▶ [PROVIDED DATA]:
_ _ _ _

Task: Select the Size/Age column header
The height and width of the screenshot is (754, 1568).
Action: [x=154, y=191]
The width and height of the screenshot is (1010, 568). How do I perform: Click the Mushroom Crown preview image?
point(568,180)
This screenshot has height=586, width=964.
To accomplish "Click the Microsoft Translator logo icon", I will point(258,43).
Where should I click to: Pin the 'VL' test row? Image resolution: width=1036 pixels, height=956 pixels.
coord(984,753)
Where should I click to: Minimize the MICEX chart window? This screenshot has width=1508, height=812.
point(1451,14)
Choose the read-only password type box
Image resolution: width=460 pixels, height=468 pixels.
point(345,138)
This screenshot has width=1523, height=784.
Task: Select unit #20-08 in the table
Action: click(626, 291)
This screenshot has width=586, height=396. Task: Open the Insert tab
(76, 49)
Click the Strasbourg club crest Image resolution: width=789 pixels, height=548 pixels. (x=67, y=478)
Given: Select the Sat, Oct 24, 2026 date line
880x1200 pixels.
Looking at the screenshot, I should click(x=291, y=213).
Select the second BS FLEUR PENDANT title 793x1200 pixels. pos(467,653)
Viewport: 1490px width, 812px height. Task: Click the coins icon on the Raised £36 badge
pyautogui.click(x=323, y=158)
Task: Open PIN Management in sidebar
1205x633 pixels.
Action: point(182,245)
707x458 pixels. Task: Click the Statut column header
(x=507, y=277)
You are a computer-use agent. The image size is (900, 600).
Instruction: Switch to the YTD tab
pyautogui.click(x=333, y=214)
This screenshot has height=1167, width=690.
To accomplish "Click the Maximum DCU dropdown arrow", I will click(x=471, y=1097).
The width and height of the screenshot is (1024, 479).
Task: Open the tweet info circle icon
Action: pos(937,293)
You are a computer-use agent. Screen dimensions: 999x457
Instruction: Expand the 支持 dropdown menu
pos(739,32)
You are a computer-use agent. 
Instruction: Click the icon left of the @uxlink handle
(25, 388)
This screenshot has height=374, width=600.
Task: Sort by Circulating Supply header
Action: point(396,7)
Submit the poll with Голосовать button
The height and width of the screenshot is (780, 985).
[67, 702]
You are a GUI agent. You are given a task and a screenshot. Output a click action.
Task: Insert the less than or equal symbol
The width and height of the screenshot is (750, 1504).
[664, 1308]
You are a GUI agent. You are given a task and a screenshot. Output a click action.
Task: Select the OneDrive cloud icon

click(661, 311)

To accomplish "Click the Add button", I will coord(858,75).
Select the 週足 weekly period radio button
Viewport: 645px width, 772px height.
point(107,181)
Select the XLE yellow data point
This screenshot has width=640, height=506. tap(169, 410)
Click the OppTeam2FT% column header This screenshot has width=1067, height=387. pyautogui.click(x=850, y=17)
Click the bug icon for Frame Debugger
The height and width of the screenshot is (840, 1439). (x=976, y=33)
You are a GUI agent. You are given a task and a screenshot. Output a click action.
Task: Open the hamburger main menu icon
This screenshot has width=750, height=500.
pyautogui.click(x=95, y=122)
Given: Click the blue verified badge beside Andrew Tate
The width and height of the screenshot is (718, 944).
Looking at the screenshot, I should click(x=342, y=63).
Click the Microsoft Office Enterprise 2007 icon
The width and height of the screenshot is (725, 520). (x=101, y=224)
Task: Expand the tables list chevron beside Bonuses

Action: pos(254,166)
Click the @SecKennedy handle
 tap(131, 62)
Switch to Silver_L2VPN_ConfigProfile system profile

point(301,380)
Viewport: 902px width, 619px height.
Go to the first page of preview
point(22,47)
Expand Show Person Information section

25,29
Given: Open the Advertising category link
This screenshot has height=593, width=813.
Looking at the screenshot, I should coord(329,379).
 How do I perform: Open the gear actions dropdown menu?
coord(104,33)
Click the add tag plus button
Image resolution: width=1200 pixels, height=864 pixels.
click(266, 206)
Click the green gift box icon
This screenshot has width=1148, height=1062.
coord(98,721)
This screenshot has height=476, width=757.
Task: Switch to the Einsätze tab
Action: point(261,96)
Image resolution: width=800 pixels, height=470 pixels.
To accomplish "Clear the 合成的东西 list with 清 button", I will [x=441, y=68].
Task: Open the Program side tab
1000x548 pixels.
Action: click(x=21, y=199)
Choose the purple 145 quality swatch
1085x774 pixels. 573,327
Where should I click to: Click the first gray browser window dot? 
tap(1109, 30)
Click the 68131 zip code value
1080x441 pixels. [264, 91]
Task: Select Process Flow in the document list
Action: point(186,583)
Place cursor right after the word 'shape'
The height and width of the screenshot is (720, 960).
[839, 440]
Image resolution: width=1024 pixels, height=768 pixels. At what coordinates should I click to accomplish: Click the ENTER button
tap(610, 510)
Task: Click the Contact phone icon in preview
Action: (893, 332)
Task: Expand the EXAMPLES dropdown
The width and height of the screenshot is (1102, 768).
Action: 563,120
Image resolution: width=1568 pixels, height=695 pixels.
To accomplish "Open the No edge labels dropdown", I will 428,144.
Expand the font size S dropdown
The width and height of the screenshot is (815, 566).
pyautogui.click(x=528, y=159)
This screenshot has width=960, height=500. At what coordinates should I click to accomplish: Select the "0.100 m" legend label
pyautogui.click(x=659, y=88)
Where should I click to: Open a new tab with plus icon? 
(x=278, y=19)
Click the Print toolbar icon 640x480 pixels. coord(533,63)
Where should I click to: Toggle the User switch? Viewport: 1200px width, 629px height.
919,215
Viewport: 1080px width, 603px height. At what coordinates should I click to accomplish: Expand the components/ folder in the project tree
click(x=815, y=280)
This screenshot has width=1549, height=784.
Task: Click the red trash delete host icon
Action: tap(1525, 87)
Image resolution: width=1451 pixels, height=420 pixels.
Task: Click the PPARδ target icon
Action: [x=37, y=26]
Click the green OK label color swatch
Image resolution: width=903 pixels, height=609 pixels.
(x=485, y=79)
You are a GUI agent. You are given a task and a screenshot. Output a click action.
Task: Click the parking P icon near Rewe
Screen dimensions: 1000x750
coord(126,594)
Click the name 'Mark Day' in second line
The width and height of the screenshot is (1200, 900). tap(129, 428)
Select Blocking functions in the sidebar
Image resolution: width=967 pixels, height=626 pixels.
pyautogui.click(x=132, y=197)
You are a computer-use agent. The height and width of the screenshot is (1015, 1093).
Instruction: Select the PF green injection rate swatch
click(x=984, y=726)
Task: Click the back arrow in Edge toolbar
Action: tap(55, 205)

_ _ _ _

▶ [WHAT IS REQUIRED]: Search the listing above for the string "computer" and copy each line that has it.

▶ [YOUR RESPONSE]:
You are a computer-use agent. The image size is (900, 600).
You are a computer-use agent. Screen dimensions: 999x457
You are a computer-use agent. 
You are a computer-use agent. The height and width of the screenshot is (1015, 1093).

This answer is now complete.